In the first quarter of 2015 14% used equity release to supplement pensions, up from 6% in the fourth quarter of 2014.

The most popular motivator (42%) for taking out equity release was debt consolidation, while just 11% referred to cost of living, down from 17% in the fourth quarter of 2014.

Almost three quarters (70%) of equity release advisers expect the market to continue to grow over the next six months.

Geoff Charles, chief executive of Bower Retirement Services, said: “We shouldn’t forget that there is a sizeable slice of people who are unable to access their pension pots, even under the new pension rules; those with final salary or ‘defined benefit’ pension schemes.

“For these people, who aren’t able to drawdown any part of their pension pot apart from the initial tax-free lump sum, equity release could be well worth considering, depending on their circumstances.”

Three fifths (60%) of advisers are seeing younger clients enquiring about equity release, while the majority (72%) involve their families in the decision-making process.

Of the people who don’t involve their families some feel it’s a personal matter for them (68%) and others have fallen out with their families (32%).

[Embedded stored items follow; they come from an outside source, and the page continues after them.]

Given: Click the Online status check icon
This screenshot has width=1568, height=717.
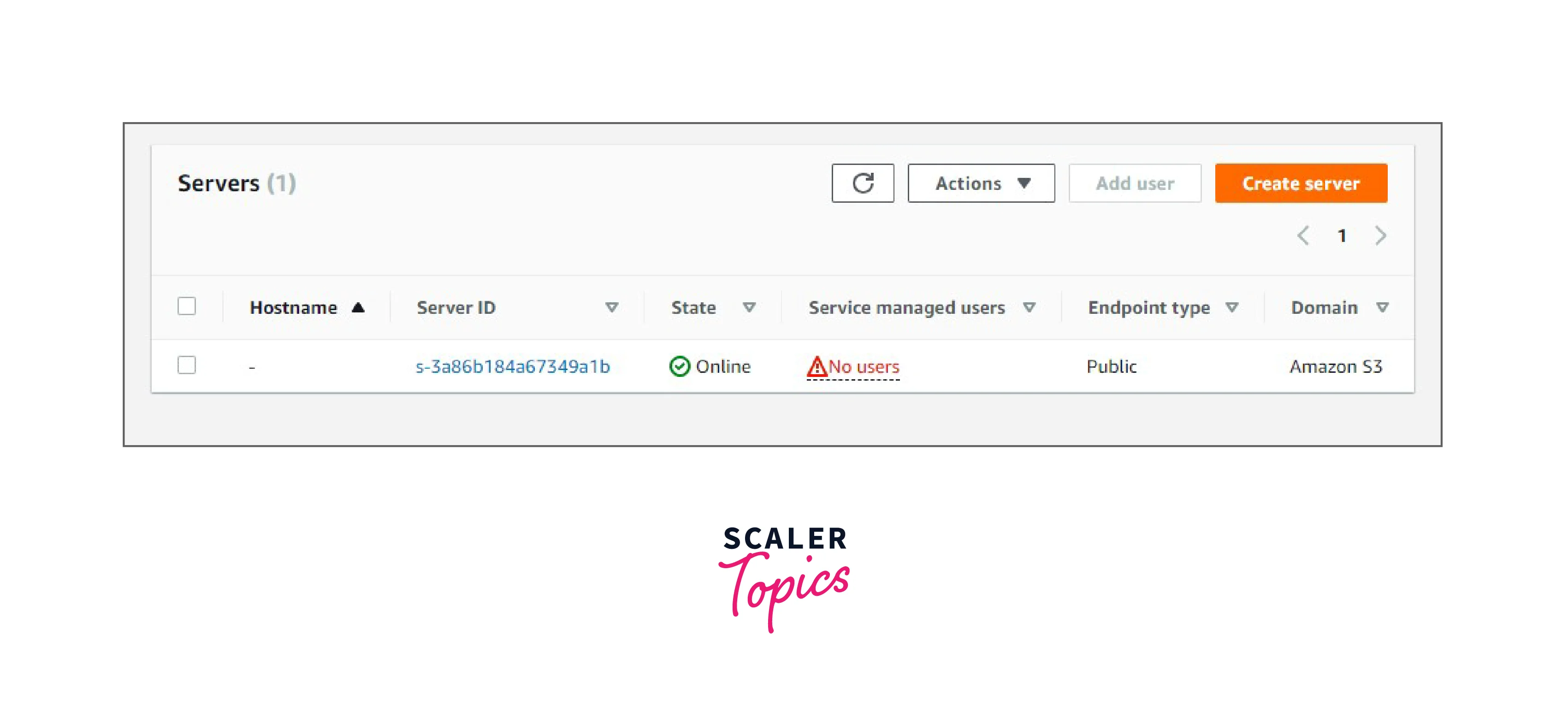Looking at the screenshot, I should tap(679, 366).
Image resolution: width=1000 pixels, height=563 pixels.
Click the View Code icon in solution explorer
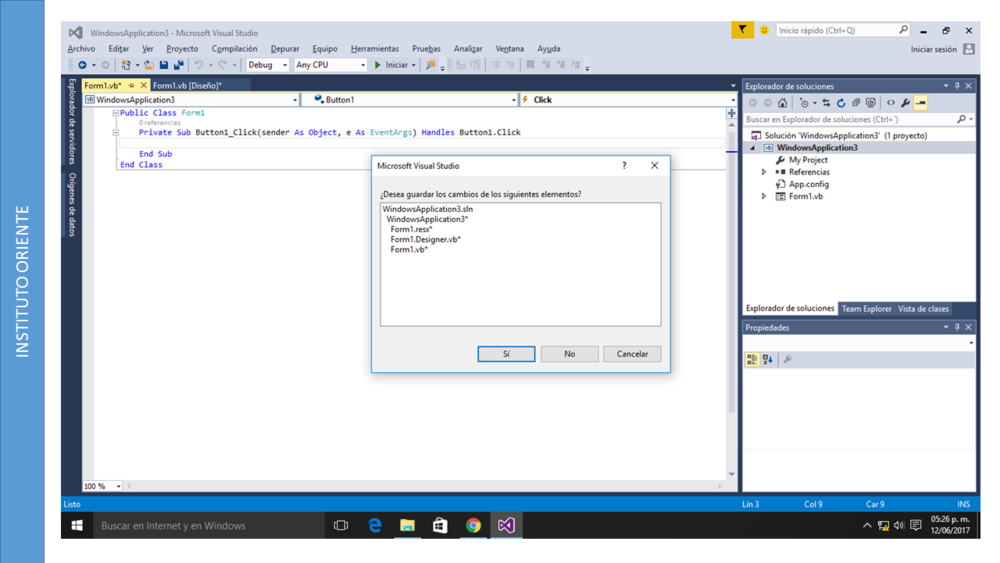point(891,103)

Charles added: “The family members who stand to gain from an inheritance are unselfishly encouraging retirees to release their property wealth to enjoy their retirement or boost their pensions.

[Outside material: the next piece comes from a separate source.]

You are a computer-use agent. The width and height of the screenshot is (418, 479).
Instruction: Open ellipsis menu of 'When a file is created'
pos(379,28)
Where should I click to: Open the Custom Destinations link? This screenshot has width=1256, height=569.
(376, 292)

“While always worth careful thought, equity release is not suitable for everyone and our latest figures show that our advisers recommended 7% of clients in the last quarter – up from 5% in Q4 2014 – consider other means such as existing savings or pensions.

“As demand for equity release grows, it is fundamental that advisers continue to act in their clients’ best interests. This is especially crucial where the client chooses not to involve family members in their decision, either because they feel it’s entirely their personal decision or because they are estranged from their family.”